Our Dear Leader is on his travels again although this time he has been more secretive about his intentions. We know he is very unlikely to be “holidaying” as he just doesn’t do this and so he must have some cunning plans he is not ready to share yet, but he tells us that he is having success. We dare say all will be revealed at some stage. He did send us these photos from Dubai, so we think it’s fair to say that he did go there, and he sends us back these thoughts.           

 

To many people Dubai may feel like a glamourous glitzy tax haven and it certainly gives out that feel but Our Dear Leader believes there is more to it than that despite there being a lot of Russians and Ukrainians here seemingly quite happy with each other, there’s also a lot of English folks!


Dubai is run like a business and avoids so many of the Western pitfalls of classic democracy and also the increasingly “woke society”. There is a simple ethos here of “work hard and you will be rewarded” and if you don’t, then don’t bother to live in Dubai. Everyone is welcome so long as they add value to the society and respect its rules and it is very tough on crime and so is a very safe place to live.


Many people regard Dubai as an oil rich nation, and it did account for 50% of GDP but today it is only about 1% and instead it has become a major trade hub and transportation with its Airline; Emirates, and also major port are huge drivers along with tourism and finance.

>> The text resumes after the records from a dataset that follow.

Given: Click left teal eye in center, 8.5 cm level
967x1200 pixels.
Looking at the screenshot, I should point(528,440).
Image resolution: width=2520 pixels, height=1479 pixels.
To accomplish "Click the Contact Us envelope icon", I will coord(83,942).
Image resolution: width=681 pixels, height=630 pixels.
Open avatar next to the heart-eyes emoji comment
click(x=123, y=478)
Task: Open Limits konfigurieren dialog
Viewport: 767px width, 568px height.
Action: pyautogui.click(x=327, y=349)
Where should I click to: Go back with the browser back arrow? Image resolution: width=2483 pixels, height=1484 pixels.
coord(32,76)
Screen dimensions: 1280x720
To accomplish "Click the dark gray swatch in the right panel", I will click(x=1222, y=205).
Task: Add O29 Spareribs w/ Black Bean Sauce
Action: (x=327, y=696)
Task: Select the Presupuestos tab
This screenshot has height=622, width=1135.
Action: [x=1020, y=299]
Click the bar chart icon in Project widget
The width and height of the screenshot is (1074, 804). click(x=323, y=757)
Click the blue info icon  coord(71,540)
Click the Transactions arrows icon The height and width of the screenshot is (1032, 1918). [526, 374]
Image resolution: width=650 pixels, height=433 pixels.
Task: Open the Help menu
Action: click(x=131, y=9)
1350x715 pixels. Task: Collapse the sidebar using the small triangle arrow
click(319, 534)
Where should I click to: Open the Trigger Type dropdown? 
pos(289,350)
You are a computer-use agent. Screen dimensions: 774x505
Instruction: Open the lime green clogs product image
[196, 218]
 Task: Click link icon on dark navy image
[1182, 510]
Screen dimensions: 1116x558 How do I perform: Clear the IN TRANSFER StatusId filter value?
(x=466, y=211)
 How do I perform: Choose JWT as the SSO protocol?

But Dubai is also interesting for its political status as a neutral country, and it is becoming the next Switzerland as a safe haven globally whereas Switzerland is increasingly linked to the EU. But of course, it is not just financial safety but also safety from conflict. Despite the feeling that maybe the Middle East is a fractious region in the World, Dubai is above it all and it is noticeable that its much richer neighbours do watch Dubai and follow in its wake.Andrew has been travelling a lot so far this year although we expect him to slow down as the summer approaches and the lure of his Cornish Lair takes him there. But there have been good reasons to travel so much. He is always looking for new opportunities and new pools of capital. VSA does have a very global outlook in comparison to other UK domestic brokers and investment banks. The lack of capital for investment in equities is a well know feature now both in London but also internationally where Andrew is regularly asked where it has all gone. The answer is of course quite simple and has nothing to do with Brexit. The UK pensions funds which control the bulk of the capital in London have simply drastically cut their exposure to listed equities. From 40% to just 4% and so that is 90% of the available capital has gone. This has a knock-on effect in the UK economy as there is no new money going into listed companies to help them grow. Andrew feels that maybe at long last the Government may realise that the solution to helping the economy is simply to encourage more equity investment by pension funds which can be done by simply adjusting certain solvency rules. An easy win for the Government and at zero cost to them, it would also mean a sort of 1980’s boom for equity markets which is long overdue and much needed particular as the recent news on banks has felt like the last straw for markets, but we know cycles come and go and we are due an uptick in investment.